Jekyll Island had all the makings of a classic beach vacation: An affordable hotel with access to sandy beaches, swimming pools, and several nearby beach-inspired restaurant options. The local community has largely resisted the urge to commercialize, so there was still a fair sense of tranquility and original naturalness to the island.
What made the island truly remarkable, however, was the Jekyll Island National Historic District. The island once played host to the Jekyll Island Club, whose prestigious members bought the island in 1886. The National Park Service describes how the club was considered to be the most exclusive social club in the United States: “The Jekyll Island Club had a limit of 100 members, among them the Astors, Vanderbilts, Pulitzers, Morgans and McCormicks and was laid out by prominent landscape architect H.W.S. Cleveland.” We took a morning stroll around the grounds to marvel at the novelty of how American industrial ‘royalty’ spent their time recreating and relaxing.
🔥 Claiming to be the oldest standing building in Georgia, The Pirate House has it all: A great menu, historical intrigue, and a cozy atmosphere.
🔥 Considered one of Savannah’s marquee dining locations, Old Pink House anchored our final evening of the vacation. The 18th Century mansion-turned-restaurant offered a fine selection of lowcountry foods – but being a boring person I chose the humongous plate of fried chicken as my Last Supper in the south.
🔥 Beach House Restaurant was probably my favorite place on Jekyll Island. Quality brews and food at a low-key, beachy building are all it takes to make me happy while dining on the beach.

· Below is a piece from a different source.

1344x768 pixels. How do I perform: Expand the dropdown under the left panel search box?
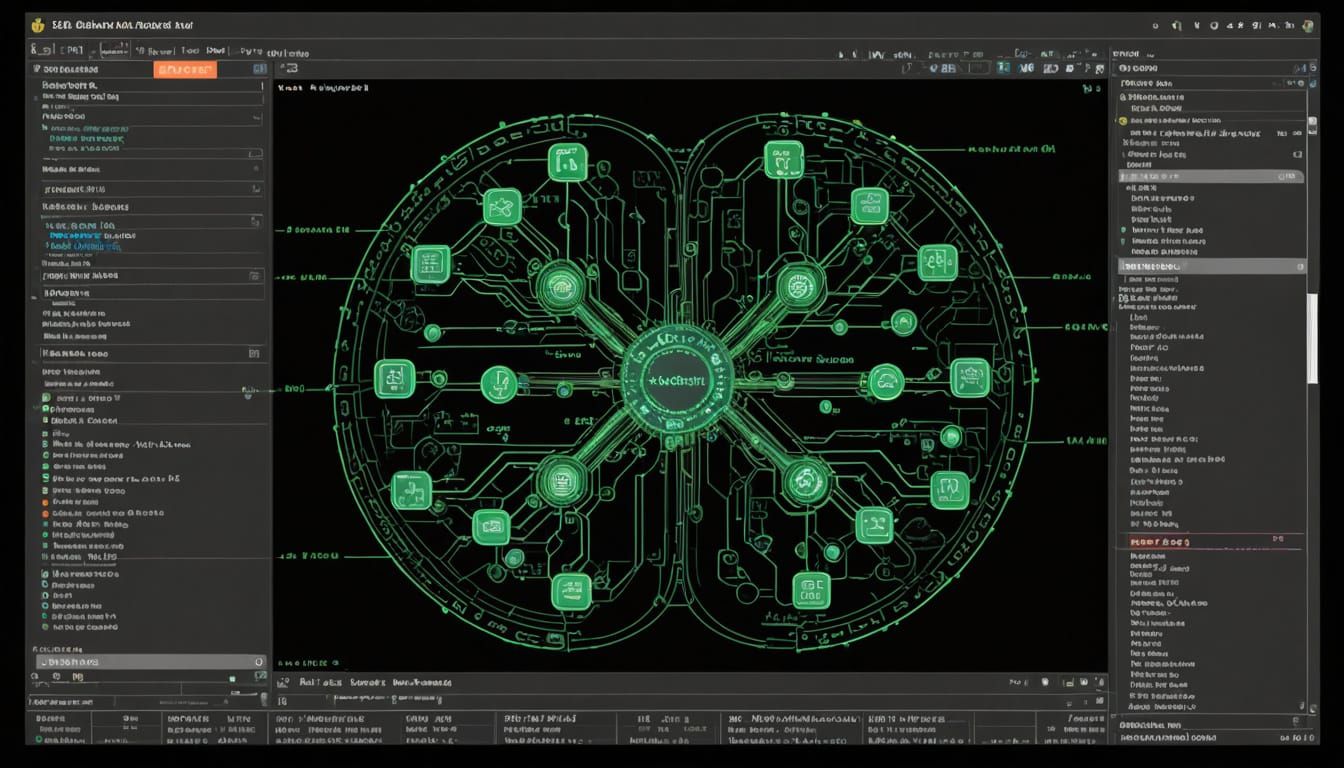tap(255, 116)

On the whole, our trip proved to be a revealing experience as to how travels with kids will generally operate. I learned to say goodbye to our jam-packed city trips, and even somewhat to beach/poolside relaxation. It was a tough breakup, but its my hope that this next chapter of life will bring a whole new level of fulfillment when traveling with Eloise.
A lesson learned worth mentioning: We as new parents can’t be ignorant to our new reality. We planned our beach trip before Eloise had even joined our family, how could we know her preferences? She deserves a say in what we do, how we travel. Going forward, I think we’ll be more cognizant of her preferences and find things to do that she can enjoy. She did tour the city well, so maybe there’s opportunity to do more of that – at least until she learns to walk and needs to do everything on her own.
Raising Eloise is going to be an adventure in and of its own. I’m not quite sure what travelling with a child looks like, but I hope we can adapt and learn how to travel well with kids.